→ **Problem**:
When you write out the records, keep every line exactly as it is.

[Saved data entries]
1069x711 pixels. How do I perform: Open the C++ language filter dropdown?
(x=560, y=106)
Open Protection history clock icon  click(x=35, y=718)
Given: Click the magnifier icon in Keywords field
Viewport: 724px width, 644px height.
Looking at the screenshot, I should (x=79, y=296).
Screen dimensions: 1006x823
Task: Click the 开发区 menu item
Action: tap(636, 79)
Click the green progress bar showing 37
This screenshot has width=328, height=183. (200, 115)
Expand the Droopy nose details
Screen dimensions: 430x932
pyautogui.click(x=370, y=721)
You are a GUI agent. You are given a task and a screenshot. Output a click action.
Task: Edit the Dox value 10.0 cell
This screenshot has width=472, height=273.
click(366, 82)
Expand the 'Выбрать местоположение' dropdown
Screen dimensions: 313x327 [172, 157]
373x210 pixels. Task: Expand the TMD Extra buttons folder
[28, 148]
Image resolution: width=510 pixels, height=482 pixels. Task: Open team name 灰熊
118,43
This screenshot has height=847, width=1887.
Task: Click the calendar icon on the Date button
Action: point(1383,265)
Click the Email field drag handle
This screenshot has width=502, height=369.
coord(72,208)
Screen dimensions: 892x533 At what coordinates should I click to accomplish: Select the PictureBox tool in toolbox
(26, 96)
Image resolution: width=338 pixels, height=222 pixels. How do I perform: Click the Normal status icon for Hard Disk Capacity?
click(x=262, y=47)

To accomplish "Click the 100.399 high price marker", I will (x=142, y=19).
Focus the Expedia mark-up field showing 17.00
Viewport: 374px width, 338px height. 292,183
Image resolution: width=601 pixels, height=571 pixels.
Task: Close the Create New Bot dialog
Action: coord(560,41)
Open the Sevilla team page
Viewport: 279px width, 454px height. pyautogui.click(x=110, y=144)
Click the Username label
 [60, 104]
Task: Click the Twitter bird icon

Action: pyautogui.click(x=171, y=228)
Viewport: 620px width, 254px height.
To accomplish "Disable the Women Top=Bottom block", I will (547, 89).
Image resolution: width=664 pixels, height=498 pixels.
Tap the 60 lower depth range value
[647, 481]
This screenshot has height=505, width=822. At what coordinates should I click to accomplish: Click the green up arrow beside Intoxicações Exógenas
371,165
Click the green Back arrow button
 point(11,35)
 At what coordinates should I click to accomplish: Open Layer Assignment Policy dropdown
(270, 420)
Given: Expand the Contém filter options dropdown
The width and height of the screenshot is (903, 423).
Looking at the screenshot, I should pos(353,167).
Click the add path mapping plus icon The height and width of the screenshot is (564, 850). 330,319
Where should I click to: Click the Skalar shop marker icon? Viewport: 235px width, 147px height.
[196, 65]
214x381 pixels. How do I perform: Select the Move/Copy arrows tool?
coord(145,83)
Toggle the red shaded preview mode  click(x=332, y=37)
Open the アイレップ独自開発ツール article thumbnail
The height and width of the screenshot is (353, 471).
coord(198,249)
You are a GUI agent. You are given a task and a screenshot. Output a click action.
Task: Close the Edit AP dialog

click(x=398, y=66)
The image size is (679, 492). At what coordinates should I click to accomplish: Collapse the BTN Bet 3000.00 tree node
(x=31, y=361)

→ **Solution to this exercise**:
1069x711 pixels. How do I perform: Open the C++ language filter dropdown?
(x=560, y=106)
Open Protection history clock icon  click(x=35, y=718)
Given: Click the magnifier icon in Keywords field
Viewport: 724px width, 644px height.
Looking at the screenshot, I should (x=79, y=296).
Screen dimensions: 1006x823
Task: Click the 开发区 menu item
Action: tap(636, 79)
Click the green progress bar showing 37
This screenshot has width=328, height=183. (200, 115)
Expand the Droopy nose details
Screen dimensions: 430x932
pyautogui.click(x=370, y=721)
You are a GUI agent. You are given a task and a screenshot. Output a click action.
Task: Edit the Dox value 10.0 cell
This screenshot has width=472, height=273.
click(366, 82)
Expand the 'Выбрать местоположение' dropdown
Screen dimensions: 313x327 [172, 157]
373x210 pixels. Task: Expand the TMD Extra buttons folder
[28, 148]
Image resolution: width=510 pixels, height=482 pixels. Task: Open team name 灰熊
118,43
This screenshot has height=847, width=1887.
Task: Click the calendar icon on the Date button
Action: point(1383,265)
Click the Email field drag handle
This screenshot has width=502, height=369.
coord(72,208)
Screen dimensions: 892x533 At what coordinates should I click to accomplish: Select the PictureBox tool in toolbox
(26, 96)
Image resolution: width=338 pixels, height=222 pixels. How do I perform: Click the Normal status icon for Hard Disk Capacity?
click(x=262, y=47)

To accomplish "Click the 100.399 high price marker", I will (x=142, y=19).
Focus the Expedia mark-up field showing 17.00
Viewport: 374px width, 338px height. 292,183
Image resolution: width=601 pixels, height=571 pixels.
Task: Close the Create New Bot dialog
Action: coord(560,41)
Open the Sevilla team page
Viewport: 279px width, 454px height. pyautogui.click(x=110, y=144)
Click the Username label
 [60, 104]
Task: Click the Twitter bird icon

Action: pyautogui.click(x=171, y=228)
Viewport: 620px width, 254px height.
To accomplish "Disable the Women Top=Bottom block", I will (547, 89).
Image resolution: width=664 pixels, height=498 pixels.
Tap the 60 lower depth range value
[647, 481]
This screenshot has height=505, width=822. At what coordinates should I click to accomplish: Click the green up arrow beside Intoxicações Exógenas
371,165
Click the green Back arrow button
 point(11,35)
 At what coordinates should I click to accomplish: Open Layer Assignment Policy dropdown
(270, 420)
Given: Expand the Contém filter options dropdown
The width and height of the screenshot is (903, 423).
Looking at the screenshot, I should pos(353,167).
Click the add path mapping plus icon The height and width of the screenshot is (564, 850). 330,319
Where should I click to: Click the Skalar shop marker icon? Viewport: 235px width, 147px height.
[196, 65]
214x381 pixels. How do I perform: Select the Move/Copy arrows tool?
coord(145,83)
Toggle the red shaded preview mode  click(x=332, y=37)
Open the アイレップ独自開発ツール article thumbnail
The height and width of the screenshot is (353, 471).
coord(198,249)
You are a GUI agent. You are given a task and a screenshot. Output a click action.
Task: Close the Edit AP dialog

click(x=398, y=66)
The image size is (679, 492). At what coordinates should I click to accomplish: Collapse the BTN Bet 3000.00 tree node
(x=31, y=361)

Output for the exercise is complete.